SUPPLIED ENTRIES »
====================

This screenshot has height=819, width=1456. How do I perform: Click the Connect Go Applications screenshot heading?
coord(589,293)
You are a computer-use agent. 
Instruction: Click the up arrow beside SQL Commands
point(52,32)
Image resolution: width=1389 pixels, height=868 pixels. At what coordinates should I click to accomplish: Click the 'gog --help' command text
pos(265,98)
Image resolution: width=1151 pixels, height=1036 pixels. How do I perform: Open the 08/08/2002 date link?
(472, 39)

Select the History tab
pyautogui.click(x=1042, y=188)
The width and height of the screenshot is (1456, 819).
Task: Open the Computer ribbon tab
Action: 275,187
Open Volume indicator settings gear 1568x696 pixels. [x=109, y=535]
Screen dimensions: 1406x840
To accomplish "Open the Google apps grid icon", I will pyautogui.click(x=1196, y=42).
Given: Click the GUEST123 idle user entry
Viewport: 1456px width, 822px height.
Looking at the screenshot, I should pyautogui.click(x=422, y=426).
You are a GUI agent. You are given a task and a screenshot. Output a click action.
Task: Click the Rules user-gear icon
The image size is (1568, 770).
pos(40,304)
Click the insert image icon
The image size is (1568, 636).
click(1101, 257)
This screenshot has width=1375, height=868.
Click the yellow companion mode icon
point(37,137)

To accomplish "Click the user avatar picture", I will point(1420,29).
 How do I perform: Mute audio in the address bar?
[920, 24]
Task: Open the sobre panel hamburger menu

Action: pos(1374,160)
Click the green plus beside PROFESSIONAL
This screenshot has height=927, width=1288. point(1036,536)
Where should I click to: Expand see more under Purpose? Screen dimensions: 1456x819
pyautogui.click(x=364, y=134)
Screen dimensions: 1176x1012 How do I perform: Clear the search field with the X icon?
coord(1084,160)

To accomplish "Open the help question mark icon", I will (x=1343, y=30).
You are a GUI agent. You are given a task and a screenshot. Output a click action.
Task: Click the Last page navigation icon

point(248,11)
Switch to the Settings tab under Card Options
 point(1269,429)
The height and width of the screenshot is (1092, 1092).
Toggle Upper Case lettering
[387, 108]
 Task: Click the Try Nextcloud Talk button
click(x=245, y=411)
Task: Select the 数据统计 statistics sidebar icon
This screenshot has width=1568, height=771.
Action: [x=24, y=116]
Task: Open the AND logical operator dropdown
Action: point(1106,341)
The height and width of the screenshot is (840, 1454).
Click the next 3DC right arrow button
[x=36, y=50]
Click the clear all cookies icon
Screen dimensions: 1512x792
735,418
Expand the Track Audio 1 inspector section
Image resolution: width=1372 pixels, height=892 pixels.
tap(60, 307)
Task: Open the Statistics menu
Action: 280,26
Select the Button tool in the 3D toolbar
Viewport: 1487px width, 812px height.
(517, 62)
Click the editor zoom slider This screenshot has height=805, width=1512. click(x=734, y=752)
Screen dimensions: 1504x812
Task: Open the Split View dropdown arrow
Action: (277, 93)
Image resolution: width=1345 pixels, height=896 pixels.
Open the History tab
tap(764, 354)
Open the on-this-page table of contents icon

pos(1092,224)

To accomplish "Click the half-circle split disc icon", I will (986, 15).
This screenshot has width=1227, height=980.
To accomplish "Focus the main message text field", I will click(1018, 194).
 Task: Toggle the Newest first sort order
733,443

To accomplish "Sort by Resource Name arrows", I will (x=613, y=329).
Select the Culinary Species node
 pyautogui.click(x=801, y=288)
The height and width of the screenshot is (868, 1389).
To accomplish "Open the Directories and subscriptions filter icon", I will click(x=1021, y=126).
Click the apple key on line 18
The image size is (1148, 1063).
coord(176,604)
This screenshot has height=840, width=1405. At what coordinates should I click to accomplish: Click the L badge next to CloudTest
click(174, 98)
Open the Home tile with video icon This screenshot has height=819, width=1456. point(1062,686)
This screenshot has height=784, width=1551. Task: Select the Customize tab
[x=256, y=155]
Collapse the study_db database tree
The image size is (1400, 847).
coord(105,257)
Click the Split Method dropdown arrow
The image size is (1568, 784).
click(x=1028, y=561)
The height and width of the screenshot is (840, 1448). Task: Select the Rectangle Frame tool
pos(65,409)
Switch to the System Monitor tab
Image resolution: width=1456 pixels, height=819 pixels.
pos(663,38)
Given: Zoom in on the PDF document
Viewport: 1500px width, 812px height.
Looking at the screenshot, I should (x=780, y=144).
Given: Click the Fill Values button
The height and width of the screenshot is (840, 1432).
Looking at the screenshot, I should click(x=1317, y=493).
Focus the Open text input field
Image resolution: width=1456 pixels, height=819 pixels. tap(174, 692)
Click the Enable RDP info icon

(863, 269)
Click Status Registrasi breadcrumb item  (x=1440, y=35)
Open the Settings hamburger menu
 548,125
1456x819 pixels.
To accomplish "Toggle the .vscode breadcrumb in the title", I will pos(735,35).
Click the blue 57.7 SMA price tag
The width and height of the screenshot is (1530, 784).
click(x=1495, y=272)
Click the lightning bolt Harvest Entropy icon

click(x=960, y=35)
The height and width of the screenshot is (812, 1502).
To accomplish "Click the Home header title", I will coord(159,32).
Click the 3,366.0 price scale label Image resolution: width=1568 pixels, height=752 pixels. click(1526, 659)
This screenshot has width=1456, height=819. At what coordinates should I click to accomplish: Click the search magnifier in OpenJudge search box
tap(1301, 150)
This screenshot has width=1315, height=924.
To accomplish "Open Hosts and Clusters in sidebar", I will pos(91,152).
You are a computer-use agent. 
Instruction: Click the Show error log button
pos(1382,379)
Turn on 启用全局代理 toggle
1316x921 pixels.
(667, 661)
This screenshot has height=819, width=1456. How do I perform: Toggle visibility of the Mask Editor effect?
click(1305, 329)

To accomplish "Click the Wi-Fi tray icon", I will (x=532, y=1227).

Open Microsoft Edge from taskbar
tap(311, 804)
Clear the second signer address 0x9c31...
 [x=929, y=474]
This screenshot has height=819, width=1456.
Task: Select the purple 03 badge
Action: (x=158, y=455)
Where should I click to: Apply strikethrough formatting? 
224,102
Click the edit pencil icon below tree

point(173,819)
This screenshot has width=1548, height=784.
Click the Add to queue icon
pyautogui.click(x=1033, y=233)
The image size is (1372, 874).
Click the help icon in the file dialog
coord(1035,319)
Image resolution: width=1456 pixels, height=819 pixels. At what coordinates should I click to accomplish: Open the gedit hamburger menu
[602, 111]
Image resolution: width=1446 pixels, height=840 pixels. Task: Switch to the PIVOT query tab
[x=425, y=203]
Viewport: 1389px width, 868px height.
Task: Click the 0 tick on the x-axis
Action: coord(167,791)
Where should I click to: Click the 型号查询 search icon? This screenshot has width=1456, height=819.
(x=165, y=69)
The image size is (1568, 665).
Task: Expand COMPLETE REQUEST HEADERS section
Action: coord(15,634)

====================

TASK ITEM » Everything from the line with "The image size is (1148, 1063)." through the line with "Click the 3,366.0" should be written out exactly as it appears above, end lines included, and nothing outside that range.

RESULT OF THE TASK »
The image size is (1148, 1063).
coord(176,604)
This screenshot has height=840, width=1405. At what coordinates should I click to accomplish: Click the L badge next to CloudTest
click(174, 98)
Open the Home tile with video icon This screenshot has height=819, width=1456. point(1062,686)
This screenshot has height=784, width=1551. Task: Select the Customize tab
[x=256, y=155]
Collapse the study_db database tree
The image size is (1400, 847).
coord(105,257)
Click the Split Method dropdown arrow
The image size is (1568, 784).
click(x=1028, y=561)
The height and width of the screenshot is (840, 1448). Task: Select the Rectangle Frame tool
pos(65,409)
Switch to the System Monitor tab
Image resolution: width=1456 pixels, height=819 pixels.
pos(663,38)
Given: Zoom in on the PDF document
Viewport: 1500px width, 812px height.
Looking at the screenshot, I should (x=780, y=144).
Given: Click the Fill Values button
The height and width of the screenshot is (840, 1432).
Looking at the screenshot, I should click(x=1317, y=493).
Focus the Open text input field
Image resolution: width=1456 pixels, height=819 pixels. tap(174, 692)
Click the Enable RDP info icon

(863, 269)
Click Status Registrasi breadcrumb item  (x=1440, y=35)
Open the Settings hamburger menu
 548,125
1456x819 pixels.
To accomplish "Toggle the .vscode breadcrumb in the title", I will pos(735,35).
Click the blue 57.7 SMA price tag
The width and height of the screenshot is (1530, 784).
click(x=1495, y=272)
Click the lightning bolt Harvest Entropy icon

click(x=960, y=35)
The height and width of the screenshot is (812, 1502).
To accomplish "Click the Home header title", I will coord(159,32).
Click the 3,366.0 price scale label Image resolution: width=1568 pixels, height=752 pixels. click(1526, 659)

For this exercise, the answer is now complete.